The spring real estate market is right around the corner, and the annual frenzy of home buying and selling will begin again. For many parents, the residential search means finding a house in a neighborhood and school district with desired characteristics. But new research shows that not all families have the luxury of taking these factors into account.
To better understand how people choose a home, Hope Harvey, Kelley Fong, Kathryn Edin, and Stefanie DeLuca interviewed 156 parents with young children in metro areas in Ohio and Texas. They interviewed about two-thirds of the parents again one year later, and also accompanied about two dozen residents who moved between interviews on their search for a new home.
Regardless of their financial resources, parents of all racial and ethnic backgrounds expressed similar desires for high-quality homes in safe neighborhoods with strong schools where they could live for many years. However, parents thought about the goals of their searches differently depending on their income level. Higher-income parents’ searches were geared toward finding “forever homes,” and these parents attempted to come as close as possible to achieving their long-term preferences. In contrast, nearly all of the lower-income parents in the study were seeking to rent rather than buy. Because circumstances like eviction often pushed them to relocate, these parents tended to look for a new rental unit that would meet their immediate needs.

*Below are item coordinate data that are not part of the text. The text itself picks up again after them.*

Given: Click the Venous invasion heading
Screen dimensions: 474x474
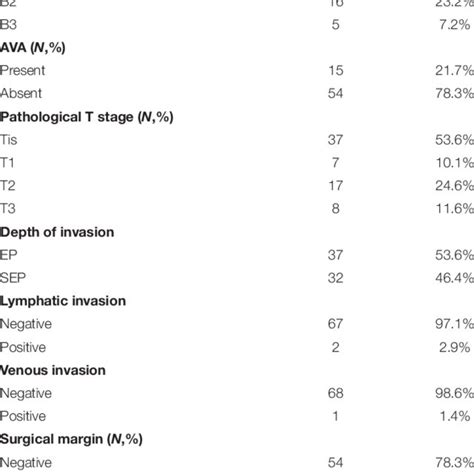Looking at the screenshot, I should 53,370.
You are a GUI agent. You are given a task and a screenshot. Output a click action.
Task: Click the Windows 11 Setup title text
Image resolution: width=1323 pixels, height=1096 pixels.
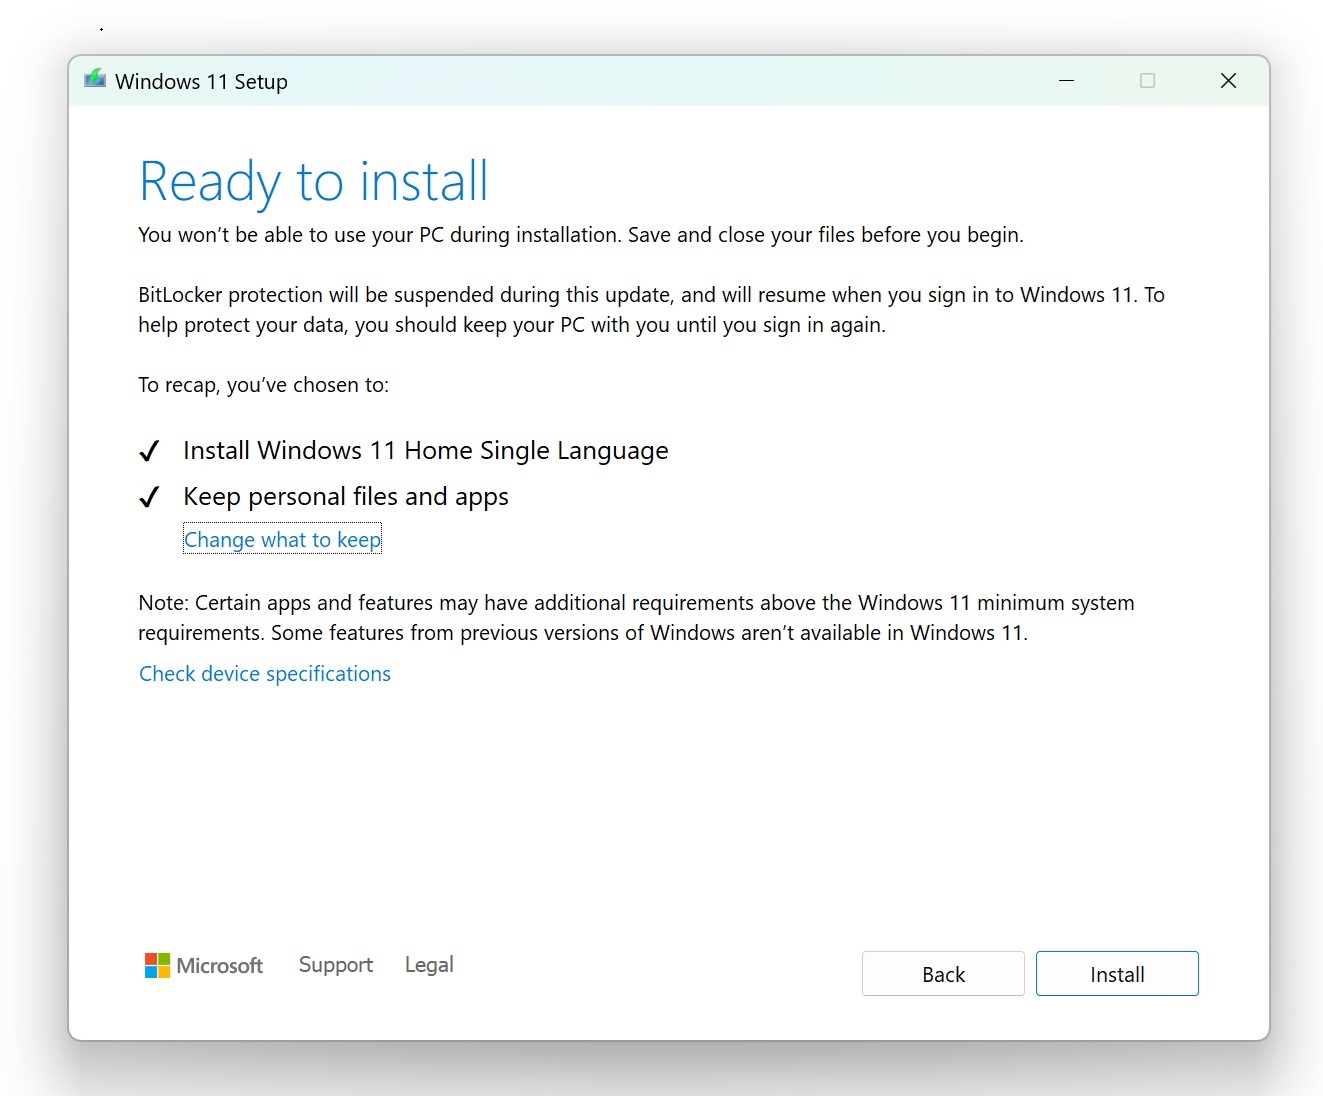201,81
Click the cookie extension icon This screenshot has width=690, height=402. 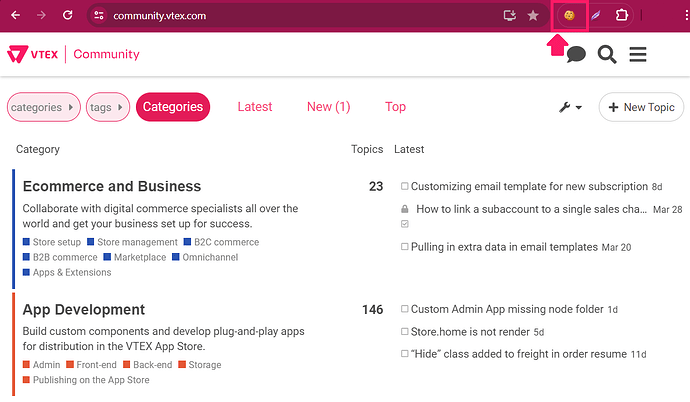pos(568,16)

Thinking of these rented homes as “temporary stops,” lower-income parents deferred their plans to search for homes that better matched their preferences until they were ready to buy a home.
Understanding why lower-income parents may be willing to settle for houses that don’t match their long-term preferences is key to reducing a number of social inequalities, like disparities in school and neighborhood quality across income groups. This study shows that parents who decide to relocate before they can afford to purchase a home often turn to rental units that are better than their previous residences, while falling far short of their ideals. As a result, solutions that provide families more time to evaluate their options–like giving evicted residents longer to move–could help lower-income families forced to move on a tight timeline.